President Obama can rightfully be accused of many things -- but not a rigid adherence to consistency. As he inaccurately rails against the oil and natural gas industry's "unfair" tax breaks, he's doling out billions to that industry's competitors.
The recent fiscal cliff deal included 12 different "tax extenders" for green energy projects. The total cost to taxpayers? $18.1 billion over the next decade.
The package includes some truly ridiculous tax breaks. It tosses $59 million at cellulosic biofuels, which are manufactured from wood and grass. It earmarks $7 million for the purchase of electric motorcycles. It reinstates a credit for the creation of renewable fueling stations that could total $30,000 per facility.
This is just the president's latest effort to bolster green energy. His stimulus bill included $90 billion in handouts for green energy projects.
These funds weren't restricted to tax breaks. The handouts also included loans, loan guarantees, cash grants and interest subsidies. After all, a tax break doesn't help much if a company isn't making any money, and the Heritage Foundation recently found that 34 green tech companies receiving federal largess have either gone bankrupt or are headed toward insolvency.
Yet Obama routinely complains that the oil and natural gas sector benefits from "special" tax treatment. Democrats regularly call for the elimination of these supposed favors to raise new revenues. But these companies don't get special breaks, just standard benefits available to all businesses.
Essentially, the oil industry takes advantage of four types of breaks.
One has to do with intangible drilling costs. Energy companies can deduct the costs associated with drilling, just like other companies can deduct the costs associated with research and development.
The second break is the "dual capacity" rule. To ensure profits aren't taxed twice, oil and gas firms operating abroad can take a tax credit against their U.S. taxes based on how much they paid abroad. All U.S. companies with international operations get that break.

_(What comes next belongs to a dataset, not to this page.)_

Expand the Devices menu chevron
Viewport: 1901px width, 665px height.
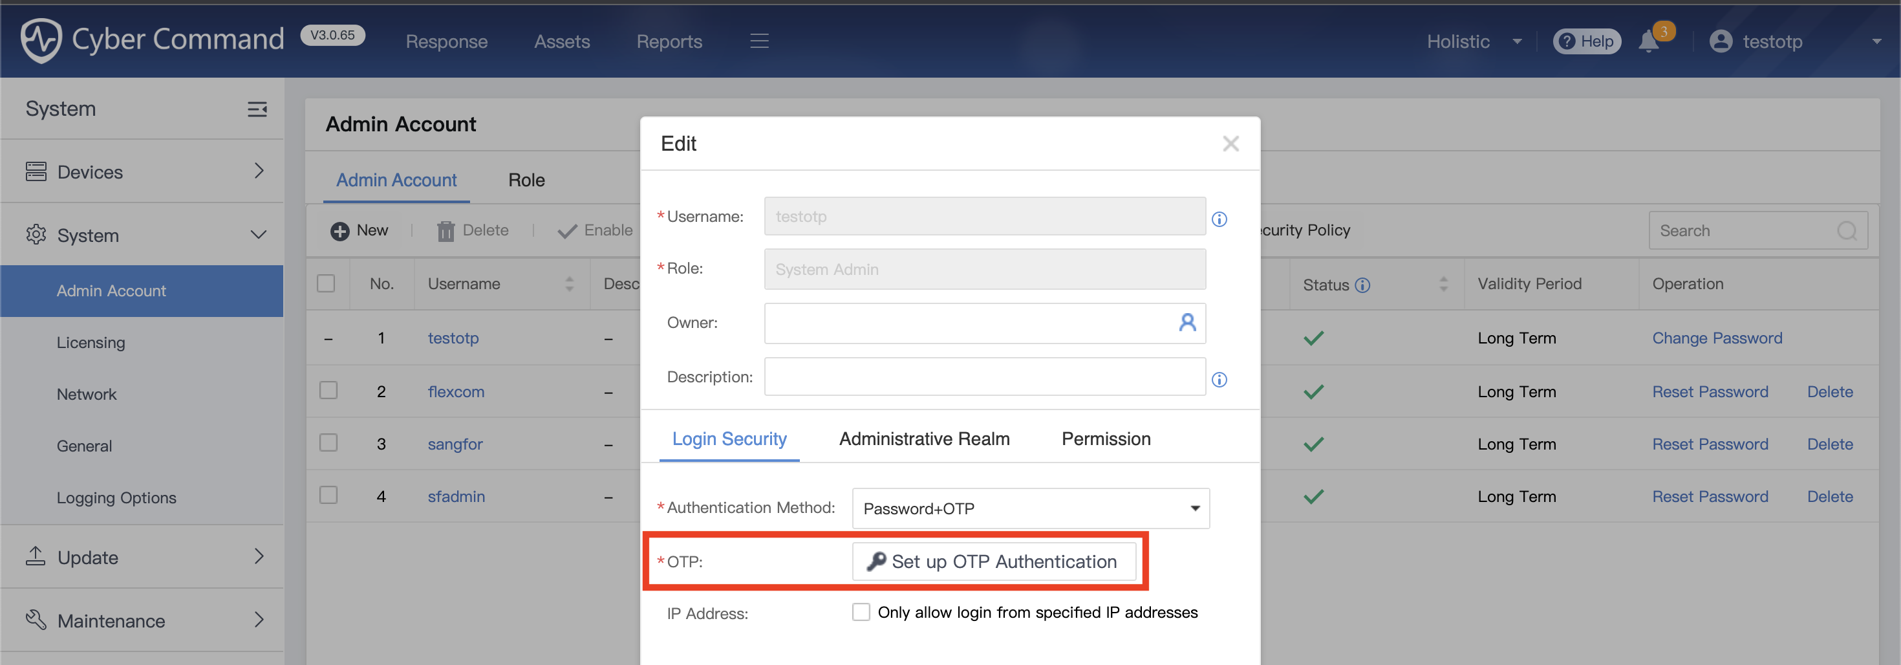(x=258, y=171)
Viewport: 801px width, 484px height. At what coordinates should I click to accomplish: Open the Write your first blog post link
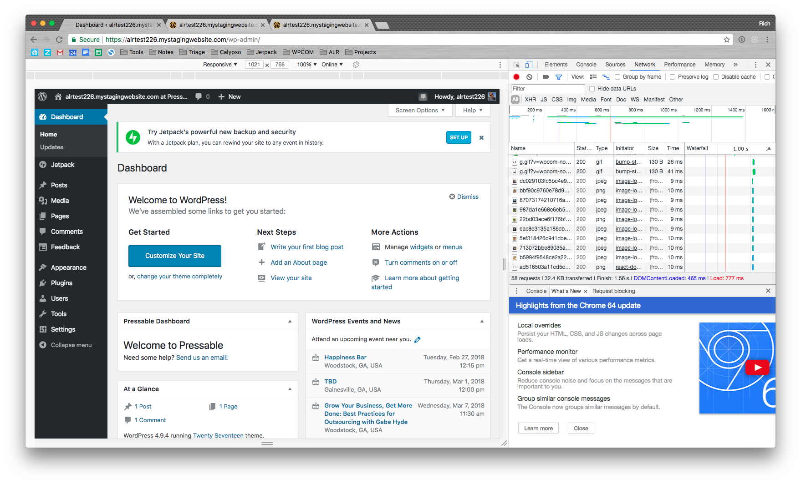click(x=307, y=247)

Then there's the "domestic activities" deduction, affording big companies that create products in the United States a 9 percent deduction. Oil companies get this break for domestically produced oil and gas, but theirs is just 6 percent. This break is designed to keep economic activity onshore.
Finally, there's a "percentage depletion" provision that allows smaller oil and gas companies to take a 15 percent deduction once underground energy pockets go dry. This break is similar to the depreciation deduction companies can take when they make capital expenditures.
The bottom line? The oil and natural gas sector's special tax breaks are standard benefits extended to companies in many different industries.
Plus, current rates still generate huge public revenues. The oil and gas industry paid about $36 billion in federal taxes in 2009 - the last year of data. If it weren't for the taxes those companies pay, where would Obama get funds to waste on his fruitless green energy competitors?